Trump’s budget proposal pushes for significant cuts across the board for R&D. Budget documents released by the administration in May suggested cutting funding to solar energy programs by 71 percent, and wind energy research by 67 percent. It also suggested appropriating just $20 million to the Advanced Research Projects Agency-Energy, or ARPA-E, a research program designed to pursue energy breakthroughs — a 93 percent reduction from the $290 million provided by Congress in 2017.

Congress is unlikely to implement such drastic cuts, but nonetheless has signaled it’s on board for shearing. In June, the House Department of Energy bill proposed cutting renewable energy by $468 million less than what Trump suggested — but still, it would slash funding by $968 million over current levels.

Keefe points out other red flags as well — including the Trump administration’s proposed repeal of the Clean Power Plan, a reversal that could affect jobs in the renewable energy, energy efficiency, natural gas and nuclear power industries.

According to Keefe, other proposals that could shackle green-jobs growth include a repeal of the Obama-era methane emissions rule for new oil and gas wells plants, a rollback on emission standards for large trucks and moving the EnergyStar program out of the EPA.

The situation isn’t entirely dire; there is too much momentum for green-jobs growth to be completely thwarted, no matter how hard the White House may try.
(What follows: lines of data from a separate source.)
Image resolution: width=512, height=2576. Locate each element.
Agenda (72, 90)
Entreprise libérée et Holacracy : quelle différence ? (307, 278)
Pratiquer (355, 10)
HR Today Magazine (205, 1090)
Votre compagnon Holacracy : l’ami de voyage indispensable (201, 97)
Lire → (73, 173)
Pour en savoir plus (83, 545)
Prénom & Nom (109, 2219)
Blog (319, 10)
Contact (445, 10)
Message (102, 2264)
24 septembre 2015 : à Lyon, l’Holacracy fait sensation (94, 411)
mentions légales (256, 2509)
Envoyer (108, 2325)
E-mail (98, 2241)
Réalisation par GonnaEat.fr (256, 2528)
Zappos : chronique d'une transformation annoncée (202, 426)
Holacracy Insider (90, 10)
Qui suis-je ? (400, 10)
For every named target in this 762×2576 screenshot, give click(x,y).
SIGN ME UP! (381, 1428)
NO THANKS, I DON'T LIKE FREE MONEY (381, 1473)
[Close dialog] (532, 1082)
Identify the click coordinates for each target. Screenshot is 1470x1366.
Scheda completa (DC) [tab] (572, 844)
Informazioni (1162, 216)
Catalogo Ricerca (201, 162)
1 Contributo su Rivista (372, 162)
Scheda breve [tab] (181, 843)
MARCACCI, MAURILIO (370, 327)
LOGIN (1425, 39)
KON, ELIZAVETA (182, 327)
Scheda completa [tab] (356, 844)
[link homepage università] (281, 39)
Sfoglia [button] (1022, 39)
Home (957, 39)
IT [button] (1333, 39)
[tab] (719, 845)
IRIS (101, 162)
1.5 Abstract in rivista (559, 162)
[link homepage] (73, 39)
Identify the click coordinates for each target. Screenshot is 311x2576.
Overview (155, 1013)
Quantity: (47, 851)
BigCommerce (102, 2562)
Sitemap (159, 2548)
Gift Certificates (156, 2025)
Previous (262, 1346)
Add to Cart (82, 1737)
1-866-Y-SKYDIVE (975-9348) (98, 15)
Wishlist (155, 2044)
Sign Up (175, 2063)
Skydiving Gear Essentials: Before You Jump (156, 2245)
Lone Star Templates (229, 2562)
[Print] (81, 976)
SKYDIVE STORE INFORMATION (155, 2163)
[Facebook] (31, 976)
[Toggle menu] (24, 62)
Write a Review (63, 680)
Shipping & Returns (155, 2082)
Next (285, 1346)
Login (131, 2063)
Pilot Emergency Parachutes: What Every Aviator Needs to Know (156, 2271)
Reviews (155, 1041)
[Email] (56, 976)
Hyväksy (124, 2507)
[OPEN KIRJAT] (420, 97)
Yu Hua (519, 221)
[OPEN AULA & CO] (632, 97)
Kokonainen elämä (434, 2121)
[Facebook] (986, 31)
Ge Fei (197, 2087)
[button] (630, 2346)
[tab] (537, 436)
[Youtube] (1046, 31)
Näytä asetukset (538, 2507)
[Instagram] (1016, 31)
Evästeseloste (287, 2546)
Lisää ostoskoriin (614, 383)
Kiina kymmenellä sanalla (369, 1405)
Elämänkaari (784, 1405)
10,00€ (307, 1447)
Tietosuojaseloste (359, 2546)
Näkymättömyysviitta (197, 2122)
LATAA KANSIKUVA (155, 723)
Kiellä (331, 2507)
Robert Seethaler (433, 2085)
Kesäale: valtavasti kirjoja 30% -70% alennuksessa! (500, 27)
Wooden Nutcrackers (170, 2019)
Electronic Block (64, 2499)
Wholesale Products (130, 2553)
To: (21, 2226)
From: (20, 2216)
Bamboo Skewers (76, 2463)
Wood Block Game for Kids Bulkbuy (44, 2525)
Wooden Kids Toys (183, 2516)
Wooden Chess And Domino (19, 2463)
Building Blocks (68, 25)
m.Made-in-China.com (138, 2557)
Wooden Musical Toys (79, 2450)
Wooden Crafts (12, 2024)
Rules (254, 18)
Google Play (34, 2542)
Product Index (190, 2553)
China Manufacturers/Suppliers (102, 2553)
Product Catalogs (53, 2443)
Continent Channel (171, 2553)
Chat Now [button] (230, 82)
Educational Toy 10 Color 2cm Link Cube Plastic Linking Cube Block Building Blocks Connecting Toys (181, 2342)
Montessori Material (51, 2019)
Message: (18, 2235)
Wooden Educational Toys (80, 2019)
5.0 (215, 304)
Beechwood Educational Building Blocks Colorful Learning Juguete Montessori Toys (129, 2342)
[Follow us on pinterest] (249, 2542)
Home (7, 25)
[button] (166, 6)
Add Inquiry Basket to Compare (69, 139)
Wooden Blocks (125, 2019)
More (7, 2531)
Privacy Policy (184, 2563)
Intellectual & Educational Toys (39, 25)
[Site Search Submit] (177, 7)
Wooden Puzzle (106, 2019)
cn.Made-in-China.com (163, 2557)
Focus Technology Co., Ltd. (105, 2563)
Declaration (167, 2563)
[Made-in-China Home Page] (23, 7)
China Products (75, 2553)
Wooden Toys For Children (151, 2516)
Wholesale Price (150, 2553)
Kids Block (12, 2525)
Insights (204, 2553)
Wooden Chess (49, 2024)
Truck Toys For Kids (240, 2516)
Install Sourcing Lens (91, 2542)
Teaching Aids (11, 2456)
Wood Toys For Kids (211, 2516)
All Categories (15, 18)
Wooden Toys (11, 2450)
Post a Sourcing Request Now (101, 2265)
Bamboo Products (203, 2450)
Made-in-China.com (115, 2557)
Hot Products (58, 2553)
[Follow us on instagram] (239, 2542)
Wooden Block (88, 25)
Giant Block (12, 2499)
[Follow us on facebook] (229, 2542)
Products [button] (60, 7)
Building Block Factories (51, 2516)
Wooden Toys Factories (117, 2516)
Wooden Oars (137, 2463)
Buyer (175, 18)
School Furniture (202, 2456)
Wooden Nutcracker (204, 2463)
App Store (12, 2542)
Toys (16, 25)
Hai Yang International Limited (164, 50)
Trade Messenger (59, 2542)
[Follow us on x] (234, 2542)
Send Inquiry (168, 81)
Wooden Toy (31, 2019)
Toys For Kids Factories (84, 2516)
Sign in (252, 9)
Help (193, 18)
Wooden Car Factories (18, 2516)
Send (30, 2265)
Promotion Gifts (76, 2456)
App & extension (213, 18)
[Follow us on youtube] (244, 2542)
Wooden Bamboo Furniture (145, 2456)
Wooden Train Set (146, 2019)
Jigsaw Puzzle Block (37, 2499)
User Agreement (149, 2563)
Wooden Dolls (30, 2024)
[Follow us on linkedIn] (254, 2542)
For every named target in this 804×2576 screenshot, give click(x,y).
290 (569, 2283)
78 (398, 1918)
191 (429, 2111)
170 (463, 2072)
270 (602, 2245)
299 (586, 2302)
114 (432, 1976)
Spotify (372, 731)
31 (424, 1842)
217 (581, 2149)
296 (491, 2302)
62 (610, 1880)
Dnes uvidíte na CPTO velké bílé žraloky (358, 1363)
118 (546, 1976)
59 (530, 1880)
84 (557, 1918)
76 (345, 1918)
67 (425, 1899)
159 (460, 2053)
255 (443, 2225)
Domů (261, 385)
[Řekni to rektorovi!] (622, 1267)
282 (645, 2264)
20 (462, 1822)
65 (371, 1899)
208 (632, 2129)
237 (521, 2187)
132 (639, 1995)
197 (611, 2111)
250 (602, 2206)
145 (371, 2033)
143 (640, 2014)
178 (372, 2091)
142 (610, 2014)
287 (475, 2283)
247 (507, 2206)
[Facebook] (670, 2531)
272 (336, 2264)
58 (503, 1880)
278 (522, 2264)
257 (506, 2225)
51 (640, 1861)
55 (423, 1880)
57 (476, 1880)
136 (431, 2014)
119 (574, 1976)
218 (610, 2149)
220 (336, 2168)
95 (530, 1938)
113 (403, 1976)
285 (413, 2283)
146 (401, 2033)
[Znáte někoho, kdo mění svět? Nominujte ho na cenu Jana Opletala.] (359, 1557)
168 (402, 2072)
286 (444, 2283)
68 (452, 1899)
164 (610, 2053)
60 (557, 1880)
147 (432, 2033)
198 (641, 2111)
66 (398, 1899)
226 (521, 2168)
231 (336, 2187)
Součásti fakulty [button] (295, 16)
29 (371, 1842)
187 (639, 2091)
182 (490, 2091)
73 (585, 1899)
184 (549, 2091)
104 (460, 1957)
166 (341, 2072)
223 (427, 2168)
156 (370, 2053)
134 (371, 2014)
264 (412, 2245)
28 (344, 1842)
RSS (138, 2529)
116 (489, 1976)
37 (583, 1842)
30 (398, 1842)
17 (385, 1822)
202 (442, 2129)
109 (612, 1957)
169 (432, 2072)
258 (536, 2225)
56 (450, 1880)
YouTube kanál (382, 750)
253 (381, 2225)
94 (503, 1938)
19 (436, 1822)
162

Solar is a particularly telling example.

Several forces are providing a buttress against the erosion of green jobs. Le Shier highlighted, in particular, the efforts of those outside the federal sector, including city and state leaders enacting renewable energy and energy efficiency policies.

The private sector, too, has played an important role. More companies, recognizing the ethical imperatives and business opportunities of embracing clean energy, have pushed to bring more renewables online. This push is rooted in powerful movements to not only highlight the profit potential of going green, but the equity and social justice it can engender; Green for All, to take one example, has made a persuasive case for leveraging a green economy to lift people of color and working families out of poverty.

Plus, multinational companies, La Shier pointed out, operate outside the jurisdiction of just the United States; many have a presence in places such as Asia and Europe, where governments are "very aggressive in promoting clean energy, if not mandating it." Ramped-up efforts on the part of global multinationals, he said, also will help to protect jobs in the face of the U.S. pulling out of the Paris Accord. 

What's next

Green job numbers, particularly in solar and wind, are poised to remain strong next year, despite some discouraging headwinds. But what about beyond 2018?

La Shier said one industry in particular is poised for exciting growth in the long term: alternative-energy transportation. "If you look at a lot of the announcements from the auto industry, they’ve been pushing their fleets to electric alternative fuel vehicles, which could lead to a boom in new types of manufacturing."

This growth is being propelled in part by global policies. India, the U.K., China and France are some major countries that have announced mandates for the phasing out of fossil fuel-combustion vehicles, with a switch to alternative energy. Here in the United States, states such as California have pledged to do the same. 

Already, 259,000 Americans work in manufacturing and engineering in the alternative-energy-vehicle sector, and that’s likely to swell in the coming years. "As far as employment goes, I wouldn’t be surprised if that part of the industry [transportation] percolates more," La Shier said.